Given that projects such as these demand the use of both employees and contractors, Black also has some simple advice for building them into a cohesive unit: “Include them.”
For the 18 months or so of the implementation, “our consultants were on-site,” she explained. “We included them in our operations meetings, in our team events, in our dinners and outings. We treated them like they were part of the team. And in fact many of them – this started in 2014 – are still with us today.”
An overarching principle, of course, must be sound change management principle, said Black: “People adapt differently to change. Some of the folks who went over to the implementation team suddenly had new offices, new applications, new managers, new colleagues. Everything changed for them.
“Not everyone handles change equally,” she added. “We worked to be transparent and provide good communication for the legacy team. In fact, we stayed away from words like ‘legacy.’ We called the home team the core” clinical team, and actually engaged them and made sure they understood there would be a place for them.”
Perkins echoed the sentiment that communication is key.
“It enhances transparency and trust. So it’s important to develop a communication plan, cross-team communication mechanisms – employee meetings, newsletters, special events – and that these communication venues emphasize the inclusiveness of the entire IT team,” Perkins said. “And especially the significance of the support team’s role in the organization. When that’s done well and consistently, that communication will help to build trust and reduce any anxiety that might be felt by the team.”
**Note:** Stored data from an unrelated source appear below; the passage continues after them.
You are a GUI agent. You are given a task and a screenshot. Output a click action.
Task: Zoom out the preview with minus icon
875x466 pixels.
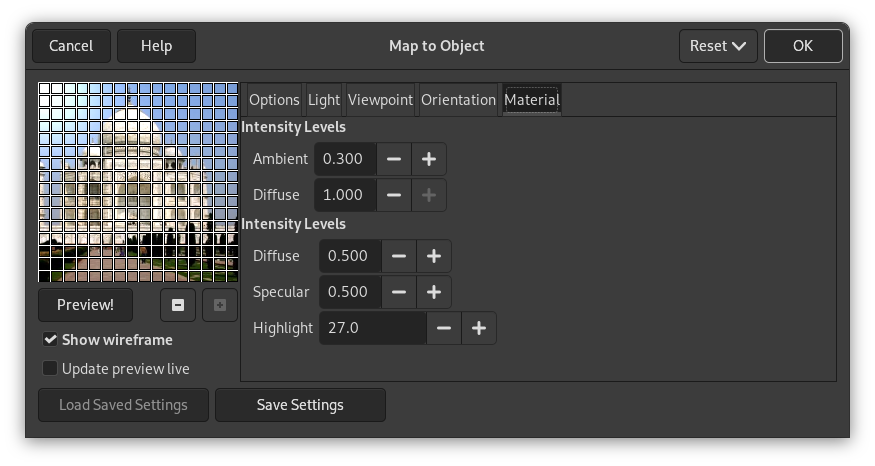point(178,305)
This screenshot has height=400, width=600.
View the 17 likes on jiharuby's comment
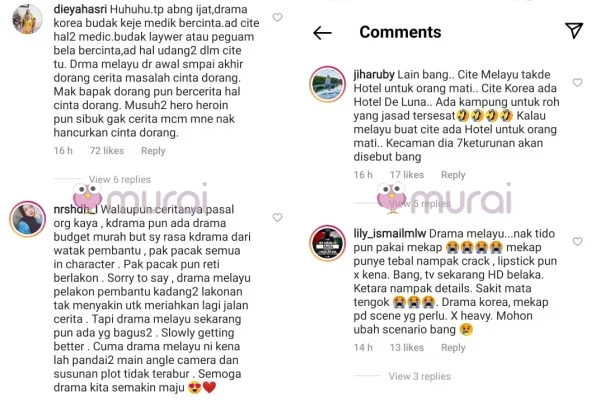point(407,175)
Perkins added that Houston Methodist had an entire team dedicated to change management, another focused on program management, a third dedicated to communication, and a specialty testing team.
“Part of that was being very transparent, specifically with regard to the staffing roadmap,” said Perkins. “We’re explicit from the very beginning about where we’re going with staffing, we’re communicating the process and the end state, so people have a very clear goal and a very clear view of where they are now, where they’re going to be at the end, and what the process is going to be to get from here to there.”